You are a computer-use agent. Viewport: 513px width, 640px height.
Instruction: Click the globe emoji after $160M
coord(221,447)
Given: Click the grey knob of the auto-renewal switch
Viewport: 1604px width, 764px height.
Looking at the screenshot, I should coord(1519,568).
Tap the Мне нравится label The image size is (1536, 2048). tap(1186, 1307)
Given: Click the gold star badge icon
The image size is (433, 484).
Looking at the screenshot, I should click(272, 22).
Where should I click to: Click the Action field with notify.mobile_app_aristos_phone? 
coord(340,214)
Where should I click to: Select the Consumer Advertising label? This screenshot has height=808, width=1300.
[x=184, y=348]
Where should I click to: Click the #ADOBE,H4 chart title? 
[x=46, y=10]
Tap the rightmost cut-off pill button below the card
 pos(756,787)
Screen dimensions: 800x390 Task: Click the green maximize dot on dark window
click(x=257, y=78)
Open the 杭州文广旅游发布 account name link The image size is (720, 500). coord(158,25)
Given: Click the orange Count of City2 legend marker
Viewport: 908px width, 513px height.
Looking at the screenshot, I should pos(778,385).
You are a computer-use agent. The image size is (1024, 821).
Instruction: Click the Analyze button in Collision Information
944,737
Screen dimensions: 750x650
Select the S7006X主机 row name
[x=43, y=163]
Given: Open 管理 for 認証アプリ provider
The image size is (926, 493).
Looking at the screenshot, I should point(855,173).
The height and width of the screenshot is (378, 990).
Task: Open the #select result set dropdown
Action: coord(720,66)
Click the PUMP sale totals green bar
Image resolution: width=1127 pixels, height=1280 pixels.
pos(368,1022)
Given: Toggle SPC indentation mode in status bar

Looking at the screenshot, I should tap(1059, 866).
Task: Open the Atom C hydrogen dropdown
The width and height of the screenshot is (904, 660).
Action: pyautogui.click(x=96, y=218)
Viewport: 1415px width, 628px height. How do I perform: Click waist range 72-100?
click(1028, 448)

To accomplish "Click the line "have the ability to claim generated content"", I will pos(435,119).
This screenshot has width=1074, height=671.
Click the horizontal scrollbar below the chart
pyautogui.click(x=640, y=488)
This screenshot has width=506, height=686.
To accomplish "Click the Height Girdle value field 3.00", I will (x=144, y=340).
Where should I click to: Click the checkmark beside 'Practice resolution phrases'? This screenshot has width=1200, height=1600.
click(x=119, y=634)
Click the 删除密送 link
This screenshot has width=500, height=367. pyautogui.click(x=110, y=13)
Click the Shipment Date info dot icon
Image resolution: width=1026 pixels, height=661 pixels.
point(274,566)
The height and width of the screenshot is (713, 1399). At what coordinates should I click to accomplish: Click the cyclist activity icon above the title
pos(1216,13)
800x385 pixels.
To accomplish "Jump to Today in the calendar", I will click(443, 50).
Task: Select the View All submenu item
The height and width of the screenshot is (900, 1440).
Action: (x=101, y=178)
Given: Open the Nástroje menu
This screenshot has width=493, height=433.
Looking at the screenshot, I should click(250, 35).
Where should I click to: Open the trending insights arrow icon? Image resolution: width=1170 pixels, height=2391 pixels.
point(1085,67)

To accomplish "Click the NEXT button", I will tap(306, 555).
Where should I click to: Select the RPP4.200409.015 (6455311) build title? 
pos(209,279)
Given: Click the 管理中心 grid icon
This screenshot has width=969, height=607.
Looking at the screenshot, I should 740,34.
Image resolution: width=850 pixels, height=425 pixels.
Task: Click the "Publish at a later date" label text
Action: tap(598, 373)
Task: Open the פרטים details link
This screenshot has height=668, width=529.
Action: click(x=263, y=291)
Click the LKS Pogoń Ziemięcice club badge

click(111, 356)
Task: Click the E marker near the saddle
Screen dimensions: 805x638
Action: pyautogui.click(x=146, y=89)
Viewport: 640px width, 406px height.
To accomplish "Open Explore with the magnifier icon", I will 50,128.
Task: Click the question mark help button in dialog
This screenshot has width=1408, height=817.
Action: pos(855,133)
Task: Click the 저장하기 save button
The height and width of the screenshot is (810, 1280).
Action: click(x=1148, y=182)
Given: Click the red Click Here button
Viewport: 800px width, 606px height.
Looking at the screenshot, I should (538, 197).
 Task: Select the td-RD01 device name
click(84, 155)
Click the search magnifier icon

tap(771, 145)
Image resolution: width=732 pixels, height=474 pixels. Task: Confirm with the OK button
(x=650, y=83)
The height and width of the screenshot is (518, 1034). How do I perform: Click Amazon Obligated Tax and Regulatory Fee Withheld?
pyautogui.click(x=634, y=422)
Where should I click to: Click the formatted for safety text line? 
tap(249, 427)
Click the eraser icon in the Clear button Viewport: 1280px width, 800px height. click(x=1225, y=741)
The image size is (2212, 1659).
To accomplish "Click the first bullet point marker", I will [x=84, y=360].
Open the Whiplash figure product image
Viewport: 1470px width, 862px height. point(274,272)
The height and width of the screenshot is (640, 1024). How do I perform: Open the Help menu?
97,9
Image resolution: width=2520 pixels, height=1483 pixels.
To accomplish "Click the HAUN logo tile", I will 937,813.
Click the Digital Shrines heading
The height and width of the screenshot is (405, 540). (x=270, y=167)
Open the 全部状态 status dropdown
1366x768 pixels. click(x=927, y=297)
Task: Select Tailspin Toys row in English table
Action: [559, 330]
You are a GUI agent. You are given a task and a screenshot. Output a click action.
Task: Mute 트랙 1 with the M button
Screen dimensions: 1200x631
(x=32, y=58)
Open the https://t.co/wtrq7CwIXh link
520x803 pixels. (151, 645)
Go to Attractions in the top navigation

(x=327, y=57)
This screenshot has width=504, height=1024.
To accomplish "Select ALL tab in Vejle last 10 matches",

════════

## What is required
Restate the material exactly, from its opening line to its closing one.

## Reply
You are a computer-use agent. Viewport: 513px width, 640px height.
Instruction: Click the globe emoji after $160M
coord(221,447)
Given: Click the grey knob of the auto-renewal switch
Viewport: 1604px width, 764px height.
Looking at the screenshot, I should coord(1519,568).
Tap the Мне нравится label The image size is (1536, 2048). tap(1186, 1307)
Given: Click the gold star badge icon
The image size is (433, 484).
Looking at the screenshot, I should click(272, 22).
Where should I click to: Click the Action field with notify.mobile_app_aristos_phone? 
coord(340,214)
Where should I click to: Select the Consumer Advertising label? This screenshot has height=808, width=1300.
[x=184, y=348]
Where should I click to: Click the #ADOBE,H4 chart title? 
[x=46, y=10]
Tap the rightmost cut-off pill button below the card
 pos(756,787)
Screen dimensions: 800x390 Task: Click the green maximize dot on dark window
click(x=257, y=78)
Open the 杭州文广旅游发布 account name link The image size is (720, 500). coord(158,25)
Given: Click the orange Count of City2 legend marker
Viewport: 908px width, 513px height.
Looking at the screenshot, I should pos(778,385).
You are a computer-use agent. The image size is (1024, 821).
Instruction: Click the Analyze button in Collision Information
944,737
Screen dimensions: 750x650
Select the S7006X主机 row name
[x=43, y=163]
Given: Open 管理 for 認証アプリ provider
The image size is (926, 493).
Looking at the screenshot, I should point(855,173).
The height and width of the screenshot is (378, 990).
Task: Open the #select result set dropdown
Action: coord(720,66)
Click the PUMP sale totals green bar
Image resolution: width=1127 pixels, height=1280 pixels.
pos(368,1022)
Given: Toggle SPC indentation mode in status bar

Looking at the screenshot, I should tap(1059, 866).
Task: Open the Atom C hydrogen dropdown
The width and height of the screenshot is (904, 660).
Action: pyautogui.click(x=96, y=218)
Viewport: 1415px width, 628px height. How do I perform: Click waist range 72-100?
click(1028, 448)

To accomplish "Click the line "have the ability to claim generated content"", I will pos(435,119).
This screenshot has width=1074, height=671.
Click the horizontal scrollbar below the chart
pyautogui.click(x=640, y=488)
This screenshot has width=506, height=686.
To accomplish "Click the Height Girdle value field 3.00", I will (x=144, y=340).
Where should I click to: Click the checkmark beside 'Practice resolution phrases'? This screenshot has width=1200, height=1600.
click(x=119, y=634)
Click the 删除密送 link
This screenshot has width=500, height=367. pyautogui.click(x=110, y=13)
Click the Shipment Date info dot icon
Image resolution: width=1026 pixels, height=661 pixels.
point(274,566)
The height and width of the screenshot is (713, 1399). At what coordinates should I click to accomplish: Click the cyclist activity icon above the title
pos(1216,13)
800x385 pixels.
To accomplish "Jump to Today in the calendar", I will click(443, 50).
Task: Select the View All submenu item
The height and width of the screenshot is (900, 1440).
Action: (x=101, y=178)
Given: Open the Nástroje menu
This screenshot has width=493, height=433.
Looking at the screenshot, I should click(250, 35).
Where should I click to: Open the trending insights arrow icon? Image resolution: width=1170 pixels, height=2391 pixels.
point(1085,67)

To accomplish "Click the NEXT button", I will tap(306, 555).
Where should I click to: Select the RPP4.200409.015 (6455311) build title? 
pos(209,279)
Given: Click the 管理中心 grid icon
This screenshot has width=969, height=607.
Looking at the screenshot, I should 740,34.
Image resolution: width=850 pixels, height=425 pixels.
Task: Click the "Publish at a later date" label text
Action: tap(598, 373)
Task: Open the פרטים details link
This screenshot has height=668, width=529.
Action: click(x=263, y=291)
Click the LKS Pogoń Ziemięcice club badge

click(111, 356)
Task: Click the E marker near the saddle
Screen dimensions: 805x638
Action: pyautogui.click(x=146, y=89)
Viewport: 640px width, 406px height.
To accomplish "Open Explore with the magnifier icon", I will 50,128.
Task: Click the question mark help button in dialog
This screenshot has width=1408, height=817.
Action: pos(855,133)
Task: Click the 저장하기 save button
The height and width of the screenshot is (810, 1280).
Action: click(x=1148, y=182)
Given: Click the red Click Here button
Viewport: 800px width, 606px height.
Looking at the screenshot, I should (538, 197).
 Task: Select the td-RD01 device name
click(84, 155)
Click the search magnifier icon

tap(771, 145)
Image resolution: width=732 pixels, height=474 pixels. Task: Confirm with the OK button
(x=650, y=83)
The height and width of the screenshot is (518, 1034). How do I perform: Click Amazon Obligated Tax and Regulatory Fee Withheld?
pyautogui.click(x=634, y=422)
Where should I click to: Click the formatted for safety text line? 
tap(249, 427)
Click the eraser icon in the Clear button Viewport: 1280px width, 800px height. click(x=1225, y=741)
The image size is (2212, 1659).
To accomplish "Click the first bullet point marker", I will [x=84, y=360].
Open the Whiplash figure product image
Viewport: 1470px width, 862px height. point(274,272)
The height and width of the screenshot is (640, 1024). How do I perform: Open the Help menu?
97,9
Image resolution: width=2520 pixels, height=1483 pixels.
To accomplish "Click the HAUN logo tile", I will 937,813.
Click the Digital Shrines heading
The height and width of the screenshot is (405, 540). (x=270, y=167)
Open the 全部状态 status dropdown
1366x768 pixels. click(x=927, y=297)
Task: Select Tailspin Toys row in English table
Action: [559, 330]
You are a GUI agent. You are given a task and a screenshot. Output a click action.
Task: Mute 트랙 1 with the M button
Screen dimensions: 1200x631
(x=32, y=58)
Open the https://t.co/wtrq7CwIXh link
520x803 pixels. (151, 645)
Go to Attractions in the top navigation

(x=327, y=57)
This screenshot has width=504, height=1024.
To accomplish "Select ALL tab in Vejle last 10 matches",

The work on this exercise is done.